You know who the real winners were?

People like me that enjoy this stuff.

I openly admit to, personally, enjoying watching other people act a fool.  Professionally, though, I think this interest me because it highlights a fatal flaw in people as well as PR/Marketing/Advertising campaigns, and that’s painful shortsightedness.

What does that even mean?

Well, these kids were hoping to be turned into martyrs and/or thought they’d actually get away with a stunt like occupying one of NYU’s most frequented buildings.  Either these kids were colossally stupid and didn’t belong at NYU, they had no actual real-life experience that would have taught them that you can’t always get what you want (nor did they have a radio that played commercials or oldies or had parents, apparently), or they’re just so painfully arrogant that they believed they were above being punished, or at the very least could get themselves out of it.

They didn’t take into consideration that NYU didn’t owe them a thing.  They didn’t take into consideration the binding agreement that they signed up acceptance to NYU to conduct themselves in a particular manner (one that doesn’t involve illegally occupying school property).  If you are unwilling to respect your signed agreement, then don’t expect NYU to uphold a verbal agreement to meet with you about negotiating.

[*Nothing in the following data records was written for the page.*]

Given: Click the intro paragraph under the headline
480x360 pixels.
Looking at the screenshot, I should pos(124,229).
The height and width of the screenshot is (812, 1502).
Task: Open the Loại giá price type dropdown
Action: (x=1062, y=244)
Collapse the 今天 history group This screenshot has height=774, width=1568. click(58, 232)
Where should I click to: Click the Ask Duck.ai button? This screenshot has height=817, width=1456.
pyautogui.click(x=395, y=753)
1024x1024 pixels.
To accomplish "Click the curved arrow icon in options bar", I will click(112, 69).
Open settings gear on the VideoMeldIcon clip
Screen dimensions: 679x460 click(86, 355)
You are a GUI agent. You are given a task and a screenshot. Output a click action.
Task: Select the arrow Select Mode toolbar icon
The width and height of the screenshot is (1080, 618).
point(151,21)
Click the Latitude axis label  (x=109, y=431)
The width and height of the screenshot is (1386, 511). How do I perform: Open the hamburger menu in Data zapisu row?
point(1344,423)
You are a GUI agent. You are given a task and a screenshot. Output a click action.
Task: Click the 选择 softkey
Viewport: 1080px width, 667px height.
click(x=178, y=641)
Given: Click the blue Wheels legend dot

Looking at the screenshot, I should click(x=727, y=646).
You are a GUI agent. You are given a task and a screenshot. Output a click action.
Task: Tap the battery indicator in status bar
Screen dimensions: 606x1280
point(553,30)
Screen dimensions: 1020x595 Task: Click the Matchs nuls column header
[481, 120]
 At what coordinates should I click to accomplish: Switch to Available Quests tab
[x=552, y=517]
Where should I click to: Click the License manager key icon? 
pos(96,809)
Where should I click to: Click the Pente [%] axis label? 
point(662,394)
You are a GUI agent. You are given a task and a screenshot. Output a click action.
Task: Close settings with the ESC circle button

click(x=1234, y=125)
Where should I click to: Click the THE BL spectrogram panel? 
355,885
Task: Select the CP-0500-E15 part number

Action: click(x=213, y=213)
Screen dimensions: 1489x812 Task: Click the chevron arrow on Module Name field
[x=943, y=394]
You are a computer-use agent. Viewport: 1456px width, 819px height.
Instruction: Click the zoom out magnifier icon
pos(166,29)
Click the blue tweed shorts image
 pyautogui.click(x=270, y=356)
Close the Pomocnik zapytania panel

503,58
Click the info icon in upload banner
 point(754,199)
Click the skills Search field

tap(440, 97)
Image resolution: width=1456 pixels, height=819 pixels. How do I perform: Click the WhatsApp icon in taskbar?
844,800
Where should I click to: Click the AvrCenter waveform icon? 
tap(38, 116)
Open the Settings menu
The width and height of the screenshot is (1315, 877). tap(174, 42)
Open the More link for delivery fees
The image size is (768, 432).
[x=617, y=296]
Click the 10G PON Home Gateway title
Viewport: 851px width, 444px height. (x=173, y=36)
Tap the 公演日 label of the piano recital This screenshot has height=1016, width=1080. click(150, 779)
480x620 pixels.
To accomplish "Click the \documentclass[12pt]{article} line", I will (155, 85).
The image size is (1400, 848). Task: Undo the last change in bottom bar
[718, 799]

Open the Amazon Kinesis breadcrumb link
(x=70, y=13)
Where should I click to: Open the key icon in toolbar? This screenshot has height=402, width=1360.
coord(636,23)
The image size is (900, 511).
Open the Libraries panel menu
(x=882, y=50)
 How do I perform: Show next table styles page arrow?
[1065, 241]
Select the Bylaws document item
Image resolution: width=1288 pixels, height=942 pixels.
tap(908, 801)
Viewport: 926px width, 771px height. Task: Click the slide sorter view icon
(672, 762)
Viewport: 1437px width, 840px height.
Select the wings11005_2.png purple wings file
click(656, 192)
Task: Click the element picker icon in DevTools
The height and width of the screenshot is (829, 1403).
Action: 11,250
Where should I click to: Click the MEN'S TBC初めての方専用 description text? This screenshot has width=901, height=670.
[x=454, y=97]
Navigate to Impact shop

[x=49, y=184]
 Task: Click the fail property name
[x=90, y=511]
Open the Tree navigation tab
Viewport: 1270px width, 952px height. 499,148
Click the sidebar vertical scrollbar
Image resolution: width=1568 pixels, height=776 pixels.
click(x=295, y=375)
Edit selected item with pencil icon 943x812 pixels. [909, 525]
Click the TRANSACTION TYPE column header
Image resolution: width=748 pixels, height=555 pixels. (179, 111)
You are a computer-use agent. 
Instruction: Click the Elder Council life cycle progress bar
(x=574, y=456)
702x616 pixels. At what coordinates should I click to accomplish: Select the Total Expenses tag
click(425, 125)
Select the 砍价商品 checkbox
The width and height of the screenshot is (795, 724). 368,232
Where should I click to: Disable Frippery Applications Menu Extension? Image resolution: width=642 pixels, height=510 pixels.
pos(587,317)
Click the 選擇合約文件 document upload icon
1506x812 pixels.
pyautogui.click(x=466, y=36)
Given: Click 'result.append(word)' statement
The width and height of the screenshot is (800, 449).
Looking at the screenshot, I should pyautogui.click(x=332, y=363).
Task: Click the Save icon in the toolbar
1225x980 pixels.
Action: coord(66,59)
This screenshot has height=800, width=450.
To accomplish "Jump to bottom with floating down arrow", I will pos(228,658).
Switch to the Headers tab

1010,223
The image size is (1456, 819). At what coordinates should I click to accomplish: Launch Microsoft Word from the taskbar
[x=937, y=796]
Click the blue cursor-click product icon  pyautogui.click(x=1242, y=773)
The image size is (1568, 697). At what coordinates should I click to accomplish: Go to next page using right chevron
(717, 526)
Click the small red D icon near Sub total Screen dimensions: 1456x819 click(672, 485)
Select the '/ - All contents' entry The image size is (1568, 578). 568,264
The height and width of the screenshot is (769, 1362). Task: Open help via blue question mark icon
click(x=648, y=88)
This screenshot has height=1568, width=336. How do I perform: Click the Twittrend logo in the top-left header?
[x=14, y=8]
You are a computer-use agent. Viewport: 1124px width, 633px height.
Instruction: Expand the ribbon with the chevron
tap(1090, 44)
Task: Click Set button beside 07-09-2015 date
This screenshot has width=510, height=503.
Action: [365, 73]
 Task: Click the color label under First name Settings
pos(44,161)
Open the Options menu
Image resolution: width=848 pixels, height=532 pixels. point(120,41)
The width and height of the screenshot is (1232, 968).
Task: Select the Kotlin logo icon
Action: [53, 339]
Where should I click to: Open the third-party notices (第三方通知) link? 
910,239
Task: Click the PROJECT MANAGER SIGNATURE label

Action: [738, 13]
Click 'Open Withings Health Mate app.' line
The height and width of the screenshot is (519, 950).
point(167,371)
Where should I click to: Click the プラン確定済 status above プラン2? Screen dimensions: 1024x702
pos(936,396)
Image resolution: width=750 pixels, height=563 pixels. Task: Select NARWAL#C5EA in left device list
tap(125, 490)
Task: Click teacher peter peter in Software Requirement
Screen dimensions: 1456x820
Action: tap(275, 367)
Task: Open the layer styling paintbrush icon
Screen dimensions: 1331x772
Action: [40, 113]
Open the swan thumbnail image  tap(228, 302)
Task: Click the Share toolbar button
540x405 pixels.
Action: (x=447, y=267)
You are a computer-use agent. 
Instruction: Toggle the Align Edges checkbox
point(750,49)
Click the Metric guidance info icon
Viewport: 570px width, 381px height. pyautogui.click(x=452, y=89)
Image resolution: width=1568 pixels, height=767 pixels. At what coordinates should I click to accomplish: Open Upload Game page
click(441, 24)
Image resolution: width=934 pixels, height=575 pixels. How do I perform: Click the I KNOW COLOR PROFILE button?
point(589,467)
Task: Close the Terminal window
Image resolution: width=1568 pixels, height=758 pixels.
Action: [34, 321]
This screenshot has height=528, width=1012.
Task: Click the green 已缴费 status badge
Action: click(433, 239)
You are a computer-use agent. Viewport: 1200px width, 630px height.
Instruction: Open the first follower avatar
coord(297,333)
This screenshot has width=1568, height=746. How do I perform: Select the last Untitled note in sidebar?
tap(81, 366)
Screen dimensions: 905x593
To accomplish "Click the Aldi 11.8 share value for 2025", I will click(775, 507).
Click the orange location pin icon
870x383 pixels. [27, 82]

TBNYU comes off as thinking they’re invincible.  But getting expelled from NYU without making a dent in the cause you were fighting for hardly seems worth it.  I’m sure your parents will be thrilled (particularly if they paid for you to go to school.  If they didn’t and you’re on loans, then enjoy the debt you racked up for, what most would consider, nothing).

I stand by my assertion that the TBNYU kids have made a mockery of what protesting is about, and while I personally appreciate the fodder, it makes me sad to see kids with legitimate potential knowingly throw opportunities away for frivolous reasons (I’ve got nothing at stake here, and they still failed to convince me that the ends, should that have succeeded, justified the means).